On its website, the Pauli Murray Center uses “they/them” pronouns to refer to Murray.
Murray may be best known as a civil rights activist who helped shape the legal argument for the 1954 Brown v. Board of Education Supreme Court ruling. In a final law school paper at Howard University School of Law, Murray wrote that “separate” could never be “equal.”
In 1951, Murray published a book on segregation laws that Thurgood Marshall — who argued the Brown case before the high court and later became a Supreme Court justice himself — credited as “the bible of the civil rights movement.” Ruth Bader Ginsburg, before she became a Supreme Court justice, also credited Murray’s arguments in a legal brief she wrote while arguing a 1971 Supreme Court case that banned gender discrimination based on the 14th Amendment’s equal protection clause.
At age 66, Murray was ordained a priest and celebrated Holy Eucharist at the same Chapel Hill, North Carolina, parish where Murray’s grandmother, a slave, had been baptized. In 2018, Murray was added to the Episcopal Church’s calendar of saints, with a July 1 feast day. The Union of Black Episcopalians followed in renaming the Maryland chapter in Murray’s honor.
In recent years, Murray has been the subject of several scholarly books and a 2021 documentary film, “My Name Is Pauli Murray.” In 2016, Murray’s childhood home in Durham was named a National Historic Landmark. Yale University named a residential college after Murray that same year.
Alongside the quarter, Lau said Murray’s achievements are finally getting their due. She said the mint first reached out to the Pauli Murray Center a year ago, looking for permission to use Murray’s image.
“Maybe the world is finally ready to embrace and lift up the vision of Pauli Murray,” Lau said. “That was just not true in Pauli’s life.”
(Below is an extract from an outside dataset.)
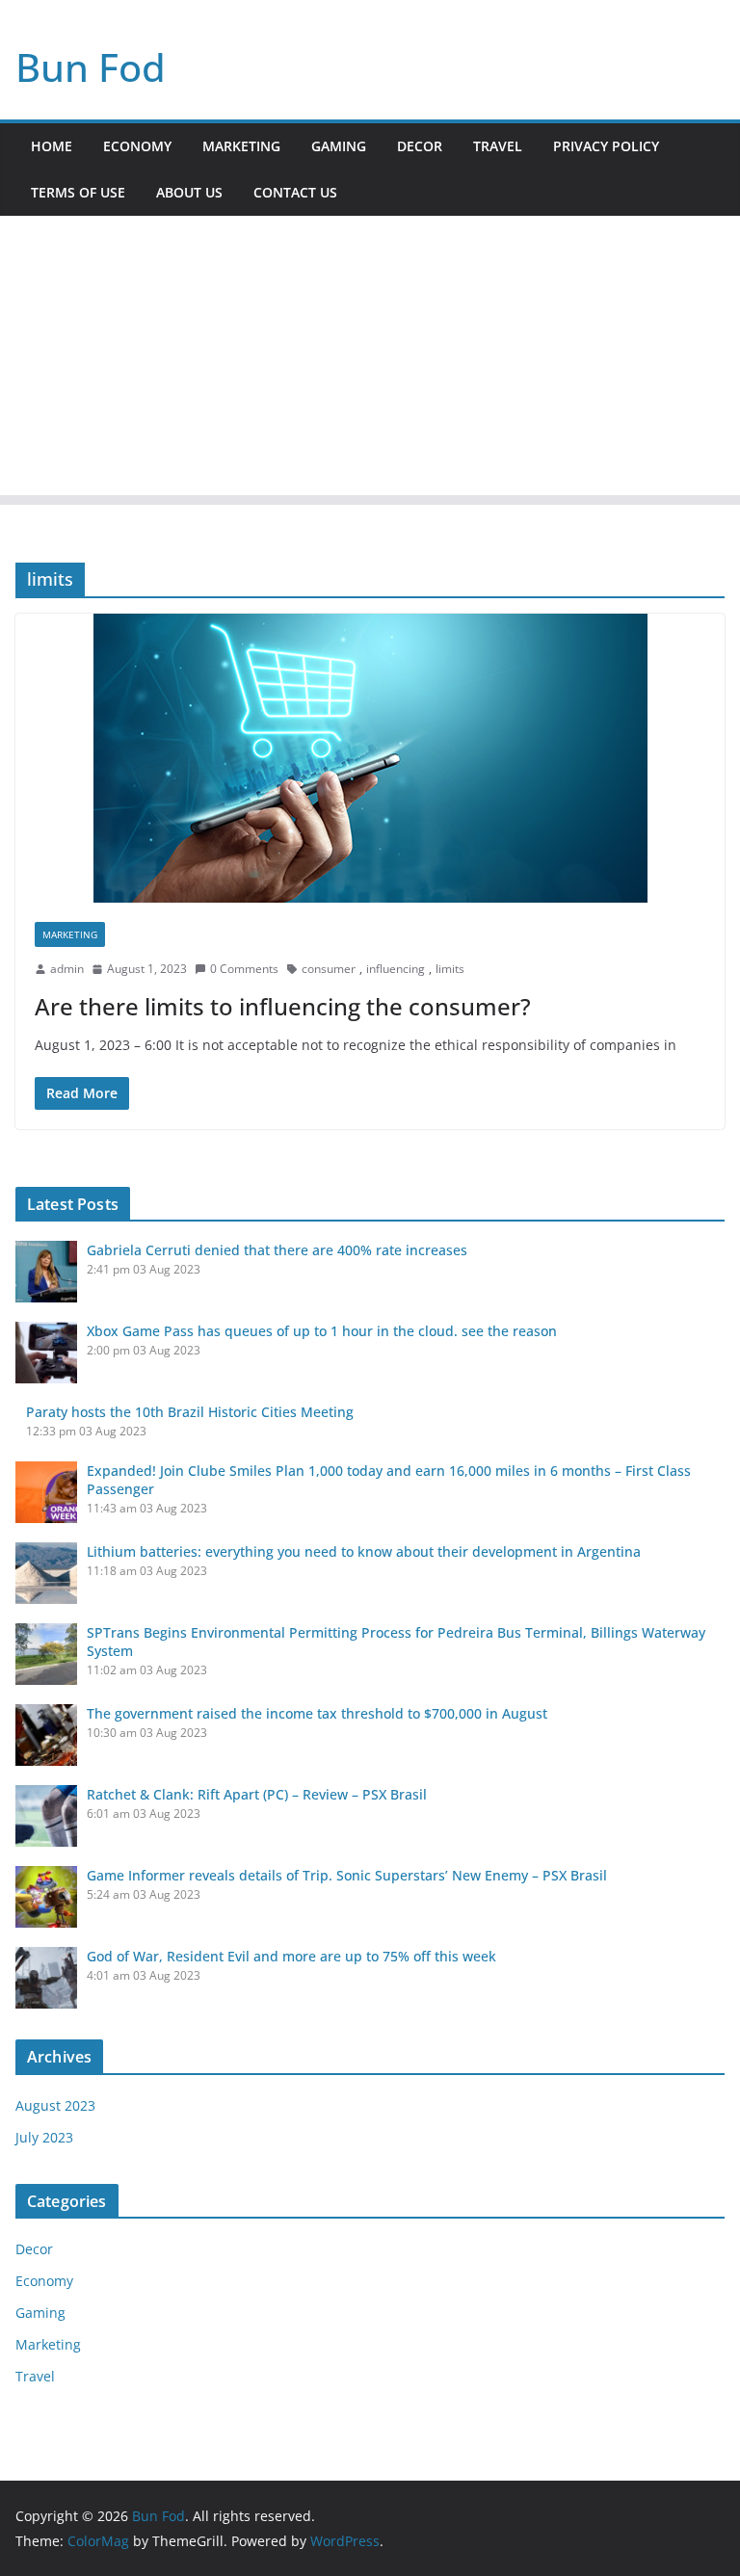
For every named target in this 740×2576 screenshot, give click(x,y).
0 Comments (244, 968)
The American Women Quarters program began last year and will continue through 2025. The mint is issuing five quarters each year. Those included alongside Murray in 2024 include Patsy Takemoto Mink, the first woman of color to serve in Congress, and Zitkala-Ša, also known as Gertrude Simmons Bonnin, a writer, composer, educator and political activist for Native Americans’ rights.